Inmóvil en su puesto ante el ventanón permanecía la Madre Clío, como presidiendo la escena de cuento infantil en que yo era estupefacto protagonista. No pude contener mis ganas de conversación, y desde mi sitial dirigí a la Madre estas regocijadas expresiones: «Te veo, Señora, sin distinguir claramente tu semblante augusto. Pero aunque no te viera te reconocería por el bromazo que me das, ordenando que me sirvan de comer testas más o menos coronadas y altísimas Princesas de sangre real. Ello es el signo fantástico de la soberana protección que concedes a tu siervo humilde, indigno amanuense de tus sacros Anales...».

¡Jesús, qué delirio!
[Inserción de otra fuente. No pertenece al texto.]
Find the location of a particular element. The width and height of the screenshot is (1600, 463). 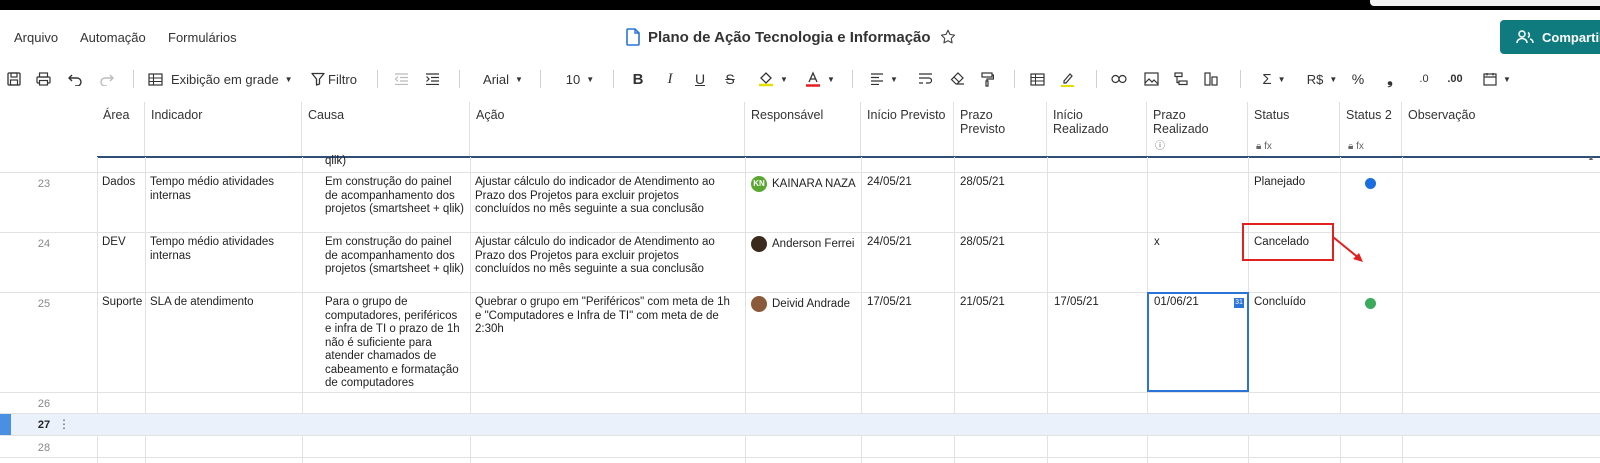

link-icon is located at coordinates (1119, 79).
Por Júpiter y don Pedro Calderón, ¿soñar es vivir?... Dormí hondamente la mona, empalmando la tarde con la noche, y a la siguiente mañana, apenas me vestí y acicalé, llegose a mí con su blando andar de alpargatas mi monjita guardiana, y así me dijo: «Un ayudante del Teniente General don Antonio Dorregaray ha venido con el recado de que éste le espera a usted para conferenciar».

-¡Ah, no sabía...! -exclamé requiriendo mi gabán y sombrero.
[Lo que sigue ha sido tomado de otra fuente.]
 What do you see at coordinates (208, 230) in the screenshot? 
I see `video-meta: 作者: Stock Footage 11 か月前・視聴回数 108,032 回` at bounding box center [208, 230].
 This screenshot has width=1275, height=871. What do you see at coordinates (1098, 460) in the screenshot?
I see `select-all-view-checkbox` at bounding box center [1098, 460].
-¿Pero no sabe que llegó anoche el General? ¡Pues poco ruido que hicieron las tropas al distribuirse en sus alojamientos! ¿Nada oyó usted? Claro... ha dormido entre tarde y noche diez y ocho horas seguidas...
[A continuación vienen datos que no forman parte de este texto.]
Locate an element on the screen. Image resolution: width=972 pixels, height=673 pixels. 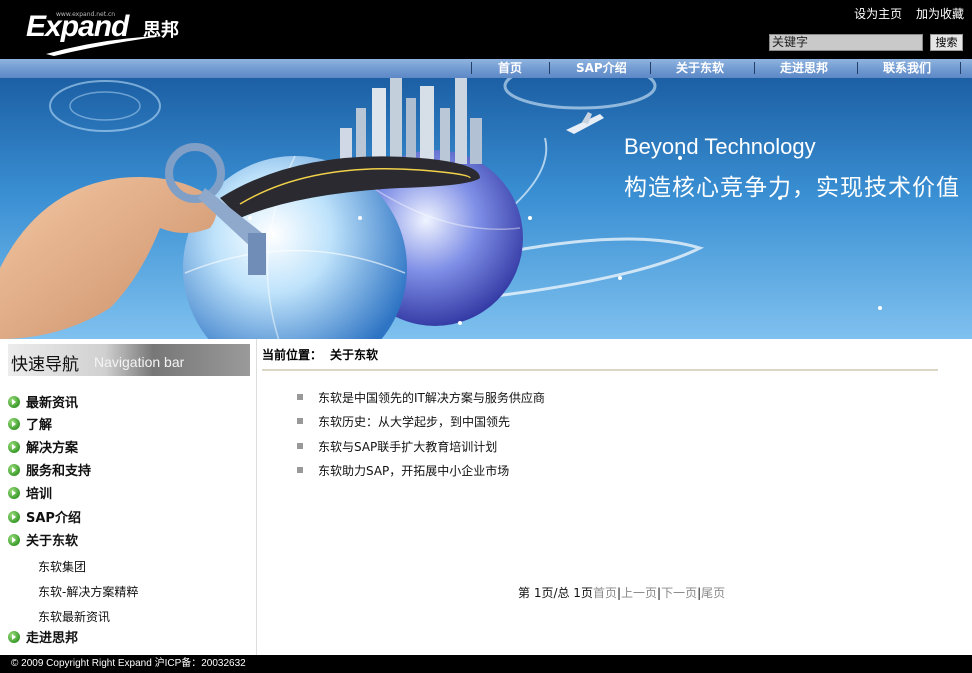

Las últimas palabras de la buena señora fueron para decirme que estábamos en el valle de Luyando, y que corría la segunda quincena de Abril. Inmediatamente salí con el ayudante, que me llevó por la carretera, sorteando baches y montones de grava. A un lado y otro vi soldados que ocupaban caseríos y tiendas de campaña. En corto tiempo llegamos a un grupo de casas, entre las cuales se destacaba una con gran portalada señorial guarnecida de escudos. La muchedumbre de oficiales que vi al entrar, me indicó que aquél era el alojamiento del Teniente General Dorregaray. Subimos al primer piso, y el ayudante me metió en una estancia que parecía biblioteca, con alta estantería de nogal bruñido por el tiempo.

Retirose el ayudante, después de decirme que esperase un momento, y a los diez minutos de estar allí vi aparecer al caudillo carlista don Antonio Dorregaray, cuyo semblante conocía yo por los retratos que en aquella época prodigaban los periódicos ilustrados. Era un hombre fornido, membrudo, de negra y espesa barba partida, despejada frente y expresivos ojos. Desde el primer momento advertí en él cierta benevolencia mezclada de curiosidad. Hízome sentar frente a sí, junto a una mesa donde vi números de El Cuartel Real, una escribanía de cobre con plumas de ave mojadas de tinta, y algunos pliegos sueltos a medio escribir. Presidía la estancia un retrato litográfico de Carlos VII, montado en brioso corcel de flotantes crines, que lanzaba por narices y boca los vahos espumosos de su fogosidad.